How about when both cardinality and contiguity are taken into account when developing the random partition? We can pass in the partition definition for this solution into the decomposition:

```
[32]:
```

```
t_rrmxc = inequality.theil.TheilD(y, mdf.rrmxc)
```

Again, the total inequality remains the same:

```
[33]:
```

```
t_rrmxc.T
```

```
[33]:
```

```
0.10660832349588023
```

and the within-region component is even larger than either the `HANSON03`

and `rrmx`

partitions:

```
[34]:
```

```
t_rrmxc.bg
```

```
[34]:
```

```
array([0.01583277])
```

```
[35]:
```

```
t_rrmxc.wg
```

```
[35]:
```

```
array([0.09077556])
```

### Generating a Reference Distribution¶

Both of the comparison partitions are examples of random partitions, subject to matching the cardinality (`rrmx`

) or cardinality and contiguity constraints (`rmxc`

). As such, the generated partitions should be viewed as samples from the population of all possible random partitions that also respect those constraints. Rather than relying on a single draw from each of these distributions, as we have done up to now, if we sample from these distributions, we can develop an empirical reference
distribution to compare the original `HANSON03`

partition against. In other words, we can ask if the latter partition is performing any better than a random partition that respects the cardinality and contiguity constraints.

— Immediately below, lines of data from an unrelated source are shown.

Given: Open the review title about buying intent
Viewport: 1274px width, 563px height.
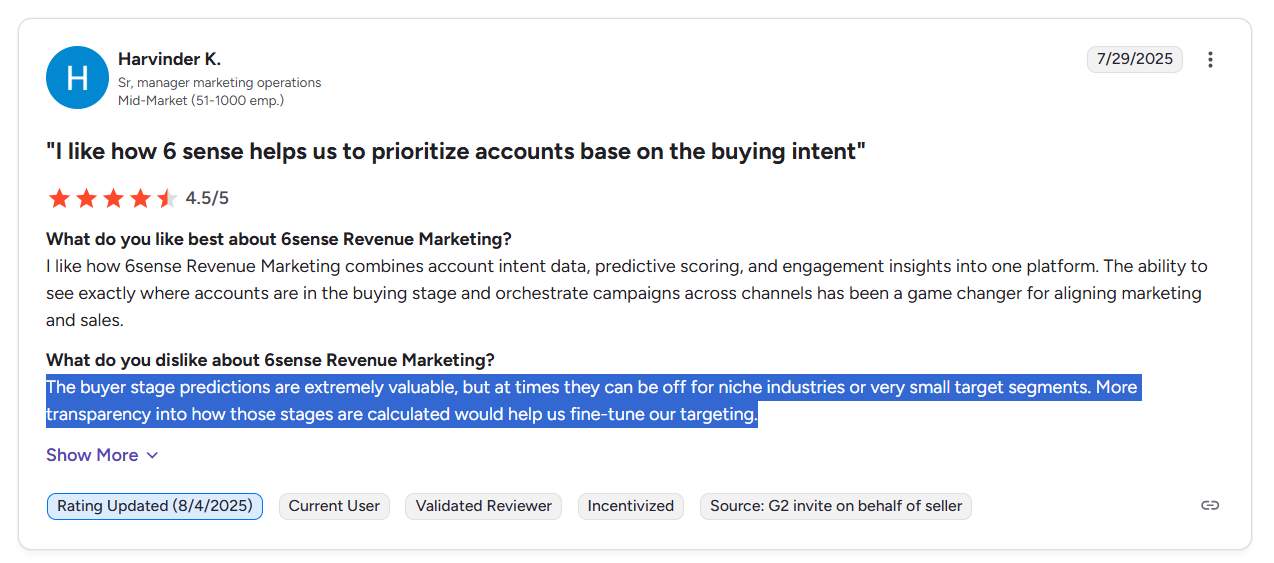Looking at the screenshot, I should coord(456,152).
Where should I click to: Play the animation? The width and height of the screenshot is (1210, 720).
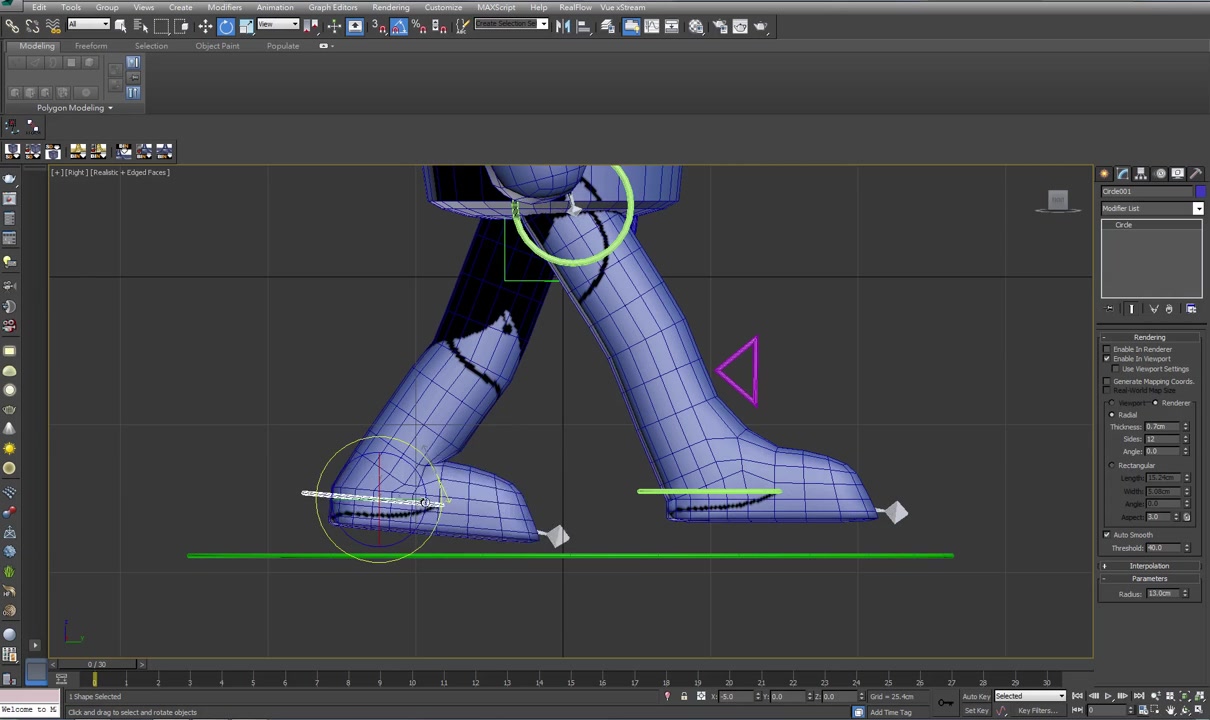click(x=1108, y=696)
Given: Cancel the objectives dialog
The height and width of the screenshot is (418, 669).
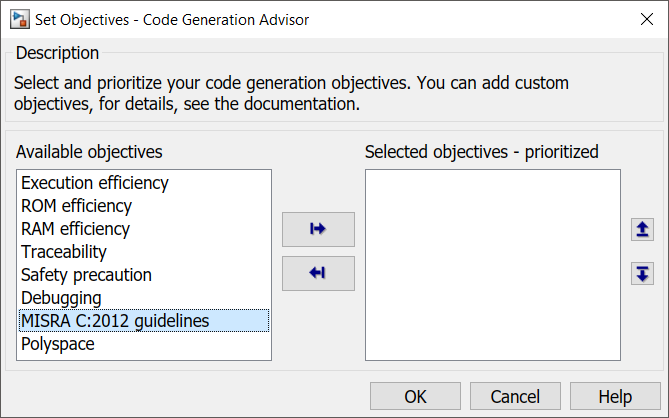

We can do this by adding in a `permutations`

argument to the class `RandomRegions`

. Note the plural here in that this class is intended to generate `permutations`

solutions for the random regions that respect the relevant cardinality and contiguity constraints. We will generate `permutations=99`

solutions and calculate the inequality decomposition for each of the 99 partitions, extracting the `wg`

component to develop the reference distribution against which we can evaluate the
observed `wg`

value from the `HANSON03`

partition:

```
[36]:
```

```
rrmxcs = RandomRegions(ids, num_regions=6, cardinality = cards,
contiguity=w, permutations=99)
wg = []
for i,solution in enumerate(rrmxcs.solutions_feas):
name = f'rrmxc_{i}'
region_labels(mdf, solution, name=name)
wg.append(inequality.theil.TheilD(y, mdf[name]).wg)
wg = np.array(wg)
```

The mean of the within-region inequality component is:

```
[37]:
```

```
wg.mean()
```

```
[37]:
```

```
0.08555039625247532
```

which is larger than the observed value for `HANSON03`

:

```
[38]:
```

```
t_hanson.wg
```

```
[38]:
```

```
array([0.05287298])
```

Examining the empirical distribution of the within-region inequality component for the random partitions:

```
[39]:
```

```
import seaborn as sbn
import pandas
rdf = pandas.DataFrame(data=wg, columns=['Within-region inequality'])
```

```
[40]:
```

```
_ = sbn.displot(rdf, kind='kde', legend=False,
x='Within-region inequality', rug=True)
```

provides a more comprehensive benchmark for evaluating the `HANSON03`

partition. We see that the observed within-region component is extreme relative to what we would expect if the partitions were formed randomly subject to the cardinality and contiguity constraints:

```
[41]:
```

```
t_hanson.wg
```

```
[41]:
```

```
array([0.05287298])
```

```
[42]:
```

```
wg.min()
```

```
[42]:
```

```
0.06054845003683249
```

We could even formalize this statement by developing a pseudo p-value for the observed component:

```
[43]:
```

```
pvalue = (1 + (wg<=t_hanson.wg[0]).sum()) / 100
pvalue
```

```
[43]:
```

```
0.01
```

which would lead us to conclude that the observed value is significantly different from what would be expected under a random region null.

So, yes,the `HANSON03`

partition does appear to be capturing the spatial pattern of incomes in Mexico in the sense that its larger within-region inequality component is not due to random chance.